• **Given passage**
Does anyone know whether there is yet support for math functions in AMD GPU kernels?
In the NVIDIA world they provide the libdevice IR module which can be linked to an existing module containing the kernel. In other words they provide all math functions on IR level. NVIDIA even claims that libdevice is actually device specific (compute capability).
I was wondering how that is done on the AMD side of things.
Brian, this seems like a good question for you.
There certainly is support; after all AMD supports both OpenCL and HIP (a dialect of C++ very close to cuda).
AMD device libraries (in bitcode form) are installed when ROCm ( https://rocm.github.io/ ) is installed.
AMD device libraries are mostly written in (OpenCL) C and open source at GitHub - RadeonOpenCompute/ROCm-Device-Libs: ROCm Device Libraries . They are configured by linking in a number tiny libraries that define global constants; these allow unwanted code including branches to be eliminated during post-bitcode-link optimization.
Thank! So, support for the math functions seems to be there. That's good new.
This brings me to the 2nd point that I need to figure out in order for our application to have a chance to run on AMD GPUs.

• **Information shown**

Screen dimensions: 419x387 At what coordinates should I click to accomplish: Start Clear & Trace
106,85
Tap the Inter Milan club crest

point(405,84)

• **Task prompt**
Reproduce word for word the stretch of the AMD math-library thread above from "AMD device libraries are" through "during post-bitcode-link optimization.".

• **Task solution**
AMD device libraries are mostly written in (OpenCL) C and open source at GitHub - RadeonOpenCompute/ROCm-Device-Libs: ROCm Device Libraries . They are configured by linking in a number tiny libraries that define global constants; these allow unwanted code including branches to be eliminated during post-bitcode-link optimization.